▶ Texto para análise:
*-*-*
Segundo Bolsonaro, Tedros estava aparentemente “um pouco constrangido, mas falou a verdade”.
— Eu achei excepcional a palavra dele, e meus parabéns: OMS se associa a Jair Bolsonaro — declarou, arrancando aplausos da claque que estava amontoada na sua frente.
Após a fala de Bolsonaro, Tedros publicou no Twitter, no início da tarde desta terça, que “pessoas sem uma renda regular ou sem nenhuma reserva financeira merecem políticas sociais que garantam dignidade e permitam a eles cumprir medidas de saúde pública contra a Covid-19”.
O diretor-geral ainda afirmou que pede para que países “desenvolvem políticas que forneçam proteção econômica para aqueles que não consigam trabalhar durante a pandemia”.
Adversário político de Bolsonaro, o ex-presidenciável e ministro Ciro Gomes (PDT), afirmou nos últimos dias que vai denunciar o presidente ao Tribunal de Haia, classificando-o como um “autor de crime contra a humanidade”.
Já o governador do Rio de Janeiro, Wilson Witzel (PSC), disse na segunda-feira que a atitude do presidente de contrariar as recomendações da OMS podem levá-lo o presidente a responder por crime no tribunal internacional e lembrou que o Brasil é signatário da organização.
Caminhoneiros
O presidente foi saudado com a menção ao dia 31 de março, quando o golpe militar de 1964, exaltado por ele, completa 56 anos.
— Porra, é o dia da liberdade hoje — respondeu Bolsonaro, ao deixar o Palácio da Alvorada.
Quando uma liderança da greve dos caminhoneiros de 2018 lhe parabenizou, o presidente pediu que ele se falasse voltado para os repórteres que estavam no local. Júnior, como se apresentou, disse que a categoria protestou contra o governador de São Paulo, João Doria (PSDB), desafeto do presidente.
— Sintam-se abraçados por nós, leve o desejo da categoria de manter o Brasil seguindo, porque nós temos no senhor um espelho de vida, um ídolo, e pode ter certeza que a classe dos caminhoneiros está sob seu comando — declarou o caminhoneiro.
Um homem que se identificou como professor de matemática e tem um recém-criado canal de YouTube disse então que “só fica sabendo dessas coisas no Twitter”.
O presidente voltou a reclamar da notícia de que ele foi “passear” em Ceilândia e Taguatinga, no Distrito Federal, no domingo e disse que foi “ver o povo”.
— Se o vírus mata, em alguns casos, a fome também mata — disse.
O mesmo youtuber em seguida interpelou Bolsonaro dizendo que o governador do Rio de Janeiro, Wilson Witzel (PSC), “ameaçou a população de prisão se saísse para a rua”.
— Poxa, virou ditadura — rebateu o presidente, rindo — Por que o governador botou grade em volta da casa dele? Não entendi. Não sei por que. Será que é pra cercar o vírus? — questionou.
Bolsonaro foi instado na sequência a comentar o posicionamento do ministro da Saúde, Luiz Henrique Mandetta, que na véspera reforçou a orientação pelo isolamento contra o novo coronavírus e disse ao GLOBO que não recomenda a ida do presidente às ruas, como ocorreu no domingo.
*-*-*
Registros de dados armazenados:
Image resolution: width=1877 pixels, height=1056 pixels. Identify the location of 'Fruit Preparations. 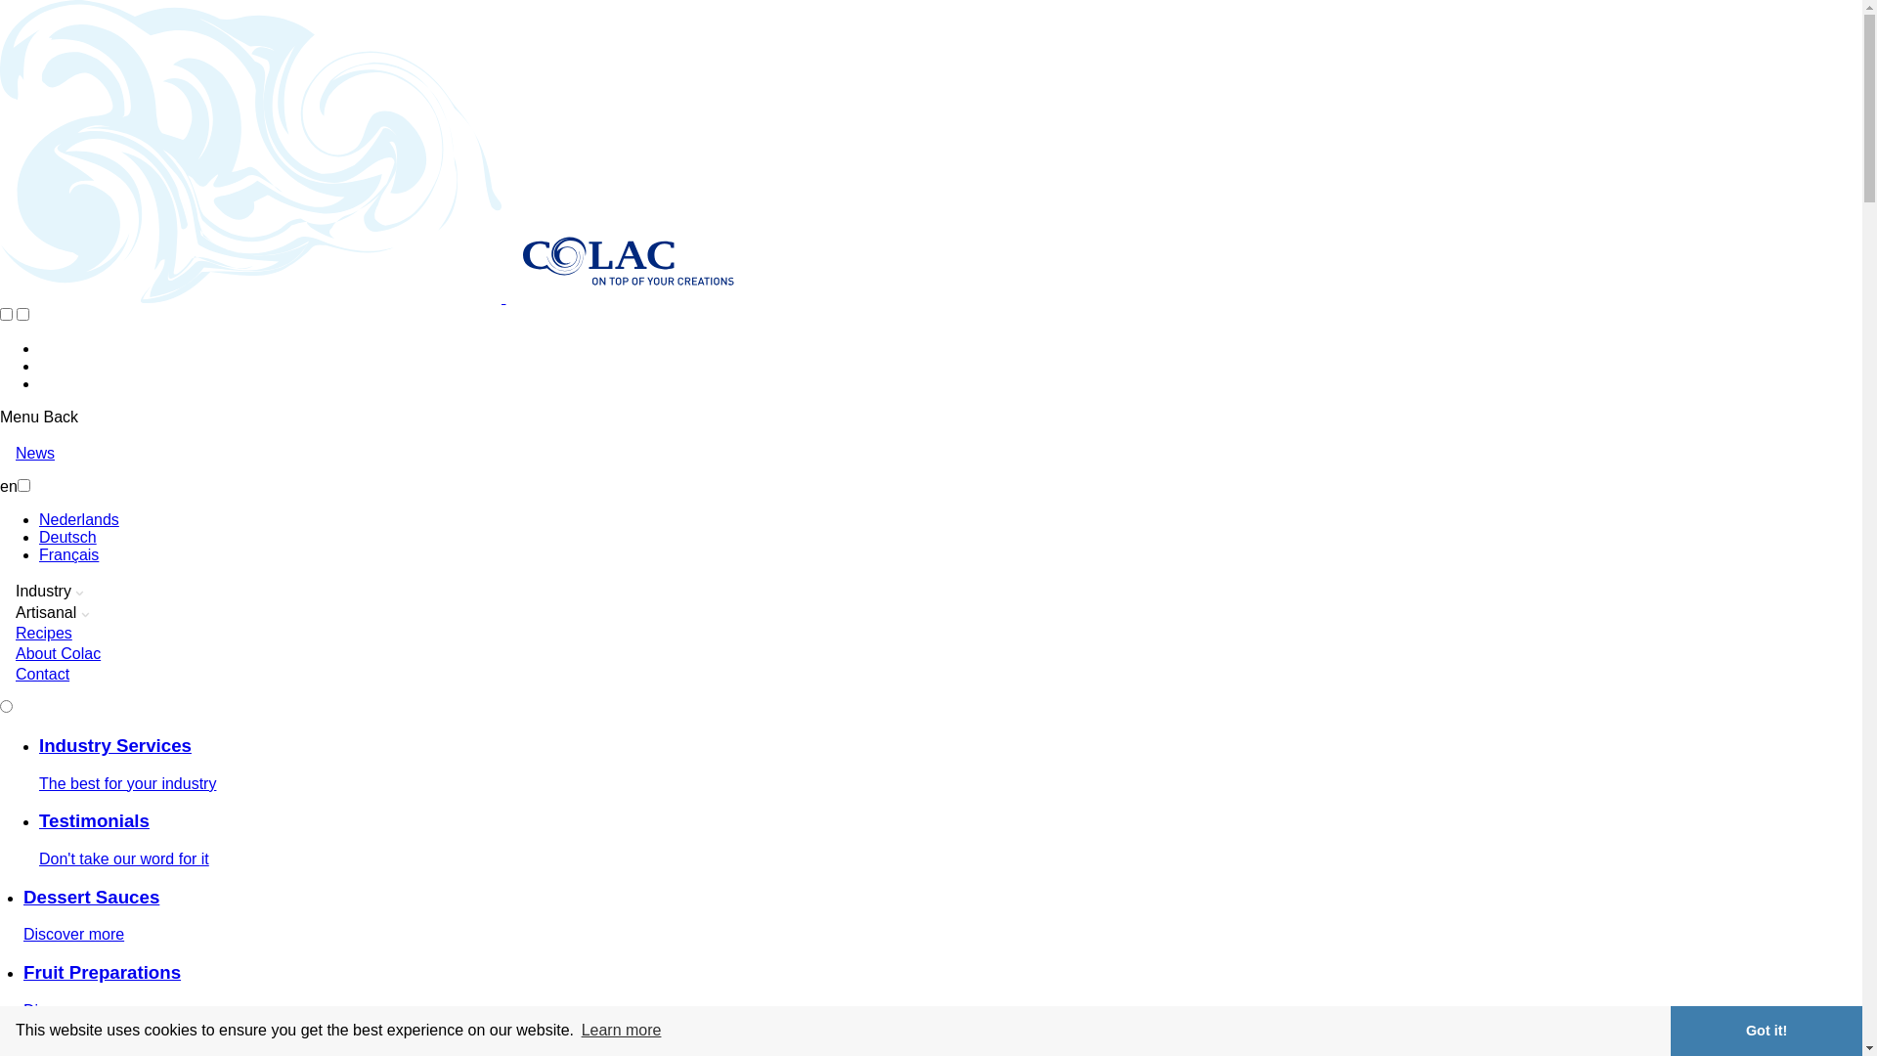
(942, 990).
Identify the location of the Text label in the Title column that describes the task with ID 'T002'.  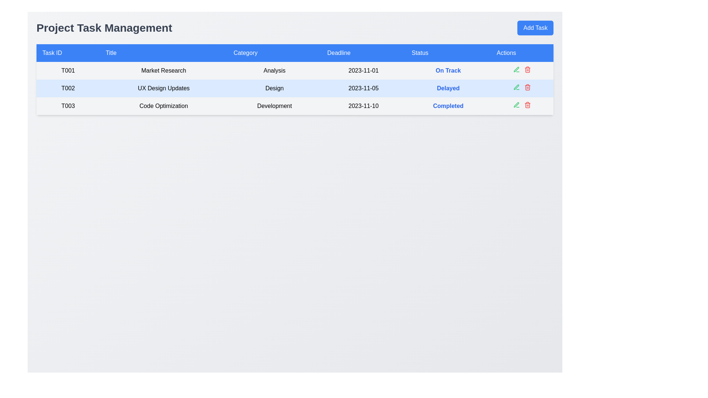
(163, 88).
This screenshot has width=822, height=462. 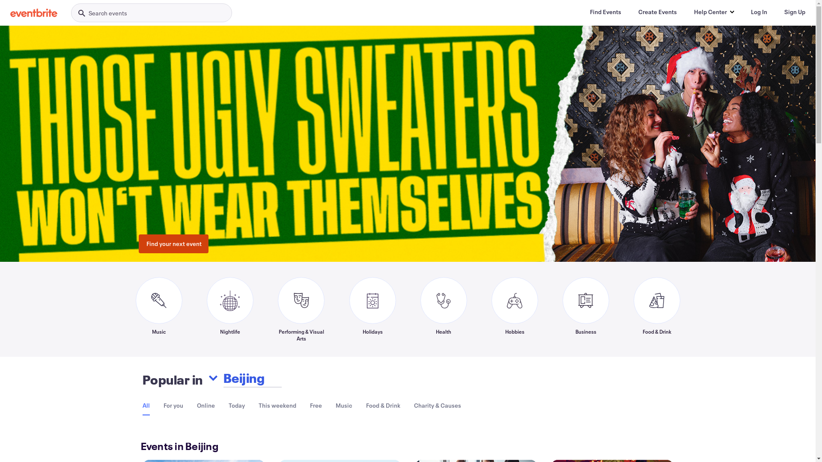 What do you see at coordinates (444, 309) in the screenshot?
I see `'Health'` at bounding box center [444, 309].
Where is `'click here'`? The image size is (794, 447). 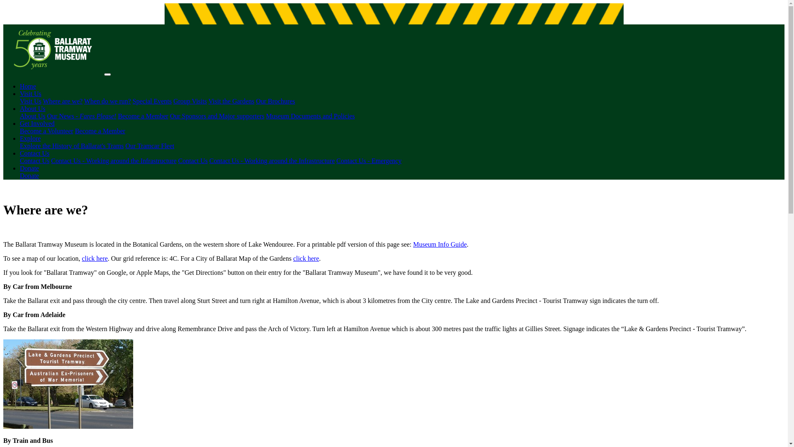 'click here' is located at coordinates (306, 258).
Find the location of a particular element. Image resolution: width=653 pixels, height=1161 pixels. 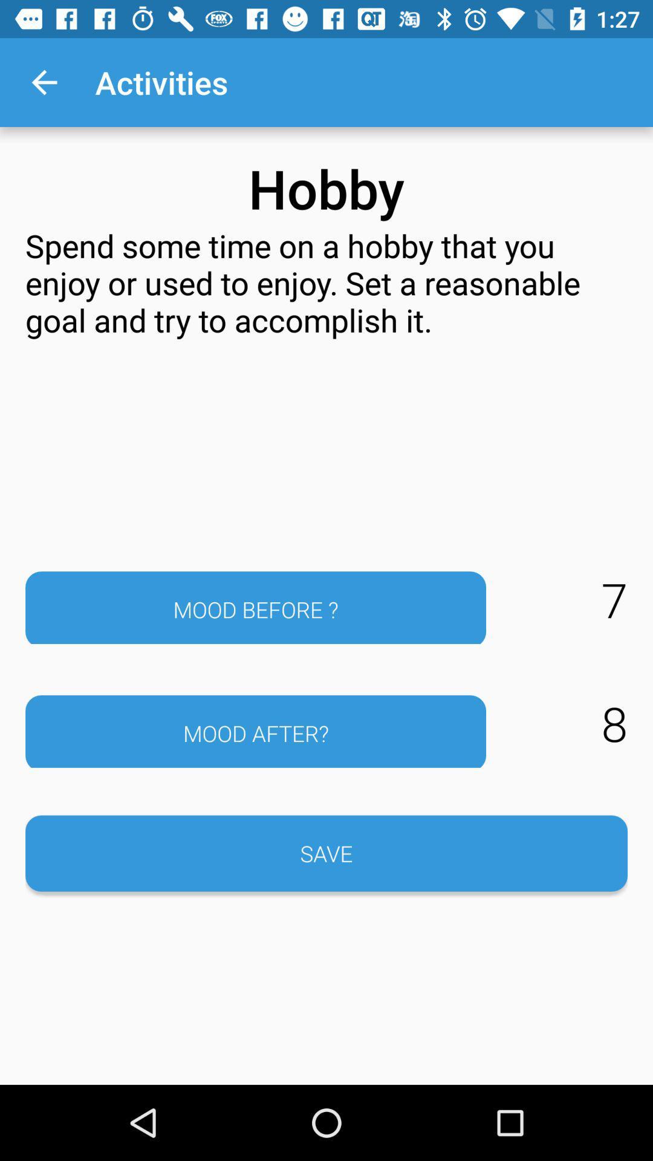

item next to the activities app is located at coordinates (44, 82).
*-*-*
▶ Tarefa:
Por favor, repita fielmente o trecho do texto sobre Bolsonaro que vai de "O presidente voltou" até "mata — disse.", incluindo ambos.

▶ Resposta:
O presidente voltou a reclamar da notícia de que ele foi “passear” em Ceilândia e Taguatinga, no Distrito Federal, no domingo e disse que foi “ver o povo”.
— Se o vírus mata, em alguns casos, a fome também mata — disse.